Dokumen Sumber >>
————

Papa Ron's, Nomat, SMS, ...
Lampu merah, seberang istana Bogor.
Hampir setiap hari, saat berangkat maupun pulang kantor saya selalu melewatinya. Saya pun jadi hapal baliho iklan apa yang ada di sebelah kanan jalan, dan di kiri jalan. Spanduk apa saja yang setiap hari terpampang dan bahkan saya pun tahu pergantian dari spanduk satu ke spanduk yang lainnya. Dan, satu lagi yang akhir-akhir ini cukup menarik perhatian saya, yaitu anak-anak jalanan.
Jika tak salah, belum dua tahun lalu jumlah anak jalanan yang mengamen di sekitar lampu merah hingga stasiun kereta api Bogor masih bisa dihitung dengan jari sebelah tangan. Tapi kini, saya jadi penasaran dengan semakin tak terhitungnya jumlah mereka. Usia mereka pun beragam, dari yang masih pantas minum susu sampai yang sudah tak lagi pantas menyandang predikat “anak” jalanan.
Kemarin sore, selepas maghrib saya sempatkan menghampiri seorang anak yang tengah bersiap bergegas pergi dari pelataran masjid agung Bogor. Nampaknya ia baru saja sholat sementara beberapa temannya menunggu di halaman masjid. Mereka adalah anak-anak yang setiap hari menggantungkan nasibnya dengan bergelantungan di pintu angkot sambil mengayunkan ‘kerecek’ -alat musik terbuat dari setumpuk tutup botol yang dipipihkan- dan menyanyikan bait lagu yang tak lengkap. Saya tahu, anak itu tak mungkin mau berlama-lama ngobrol, karena ia harus kembali bekerja. Jadi, waktu yang singkat itu saya manfaatkan untuk melontarkan satu pertanyaan, “buat apa kamu ngamen?”
Jawabnya,”buat biaya sekolah”!
Stop disini.
Saya tak terlalu peduli dengan omongan banyak orang bahwa anak-anak jalanan yang jumlahnya terus bertambah itu diorganisir oleh sekelompok orang yang memanfaatkan tenaga mereka, dan anak-anak itu harus menyetor sekian rupiah dalam sehari. Bahkan kalau tidak setor, mereka akan menerima hukuman, entah apa bentuknya.

————

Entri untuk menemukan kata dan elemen
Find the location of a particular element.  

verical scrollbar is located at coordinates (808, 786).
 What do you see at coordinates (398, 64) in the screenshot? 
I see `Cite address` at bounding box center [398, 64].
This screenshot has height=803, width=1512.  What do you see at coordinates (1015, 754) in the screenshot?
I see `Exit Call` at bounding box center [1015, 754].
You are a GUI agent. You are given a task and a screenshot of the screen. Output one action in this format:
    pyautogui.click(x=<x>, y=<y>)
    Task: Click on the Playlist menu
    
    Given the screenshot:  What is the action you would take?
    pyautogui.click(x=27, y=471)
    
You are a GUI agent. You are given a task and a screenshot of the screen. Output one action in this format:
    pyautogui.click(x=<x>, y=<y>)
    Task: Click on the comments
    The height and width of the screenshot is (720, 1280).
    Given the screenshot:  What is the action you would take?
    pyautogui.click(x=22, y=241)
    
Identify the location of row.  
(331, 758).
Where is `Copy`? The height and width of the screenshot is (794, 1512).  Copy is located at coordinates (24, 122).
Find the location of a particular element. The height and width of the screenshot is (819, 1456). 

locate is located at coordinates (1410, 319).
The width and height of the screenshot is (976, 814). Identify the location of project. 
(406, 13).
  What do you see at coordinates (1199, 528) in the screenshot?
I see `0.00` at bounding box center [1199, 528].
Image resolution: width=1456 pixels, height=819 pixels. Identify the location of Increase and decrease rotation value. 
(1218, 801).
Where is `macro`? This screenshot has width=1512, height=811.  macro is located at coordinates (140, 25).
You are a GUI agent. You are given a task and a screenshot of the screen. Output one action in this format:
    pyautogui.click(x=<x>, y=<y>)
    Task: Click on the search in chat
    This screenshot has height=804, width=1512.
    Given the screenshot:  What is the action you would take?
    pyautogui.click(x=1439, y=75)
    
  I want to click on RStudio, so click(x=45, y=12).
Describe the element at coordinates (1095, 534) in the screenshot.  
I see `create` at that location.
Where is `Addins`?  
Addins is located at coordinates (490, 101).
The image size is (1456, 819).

————

Tantangan 1 >>
Tuliskan kembali tanpa perubahan bagian tulisan tentang anak jalanan di Bogor yang diawali dengan kata-kata yang memuat "Lampu merah, seberang" dan diakhiri dengan "yaitu anak-anak jalanan.".
Tantangan 2 >>
Menurut tulisan tentang anak jalanan di Bogor, dari apa alat musik kerecek dibuat?
Tantangan 3 >>
Teruskan tulisan tentang anak jalanan di Bogor mulai setelah kalimat terakhirnya.
Baris-baris data ini diambil dari sumber yang berbeda.

Jawaban Tertulis 1 >>
Lampu merah, seberang istana Bogor.
Hampir setiap hari, saat berangkat maupun pulang kantor saya selalu melewatinya. Saya pun jadi hapal baliho iklan apa yang ada di sebelah kanan jalan, dan di kiri jalan. Spanduk apa saja yang setiap hari terpampang dan bahkan saya pun tahu pergantian dari spanduk satu ke spanduk yang lainnya. Dan, satu lagi yang akhir-akhir ini cukup menarik perhatian saya, yaitu anak-anak jalanan.

Jawaban Tertulis 2 >>
Dari setumpuk tutup botol yang dipipihkan.

Jawaban Tertulis 3 >>
Saya pun tak peduli ketika seorang teman mengatakan, sebagian anak-anak itu justru disuruh oleh orang tua mereka untuk turut membantu mencari nafkah. Anak-anak itu bahkan dilarang sekolah dengan dalih sekolah tak menghasilkan uang, mendingan ngamen bisa dapat uang, tambahnya. “Sekolah cuma banyak menghasilkan para koruptor yang menjadikan kita miskin, yang menghantarkan anak-anak kami ke pinggir jalanan,” begitu ucap seorang ibu yang anaknya juga seorang anak jalanan.
Satu kalimat penutup dari teman saya, “orang tua macam apa itu, harusnya mereka yang bertanggungjawab mencarikan nafkah untuk anak-anaknya”.
Selanjutnya,
Teman saya menyebutnya “child abuse”. Ah, kalau soal ini betapa banyak di negeri ini sektor yang memanfaatkan anak-anak untuk mendapatkan keuntungan. Sejumlah pabrik masih mempekerjakan anak-anak di bawah umur, tak terhitung anak-anak yang bisa kita temui di tempat-tempat wisata. Dan nyatanya, siapa yang pernah menghitung jumlah anak yang harus mati terjatuh dari kereta, bis, angkot, atau sakit karena terlalu keras bekerja. Tentu sama sulitnya dengan menghitung berapa jumlah uang yang sudah kita belanjakan Papa Ron's setiap akhir pekan. Sama rumitnya dengan mengkalkulasi jumlah pembelian voucher pulsa telepon genggam selama sekian tahun.
Saya kira, kita tak keberatan untuk sesekali tidak nomat (nonton hemat) dalam satu bulan –dengan asumsi Anda nomat setiap pekan- dan mengalokasikan dana tersebut buat mereka yang kekurangan. Mungkin saja bisa pekan depan tak perlu mampir ke Papa Ron's dan kemudian memberikan uangnya kepada fakir miskin. Coba hitung berapa jumlah SMS yang sebenarnya tak perlu dan terbuang sia-sia setiap bulannya, kemudian kalikan dengan biaya per SMS tersebut. Bagaimana jika jumlahnya itu yang setiap bulannya juga kita infakkan?
Seorang teman yang lain berkomentar. Ah, percuma. Mestinya ini tugas pemerintah. Kita punya Menteri Sosial kan? Wallahu a’lam.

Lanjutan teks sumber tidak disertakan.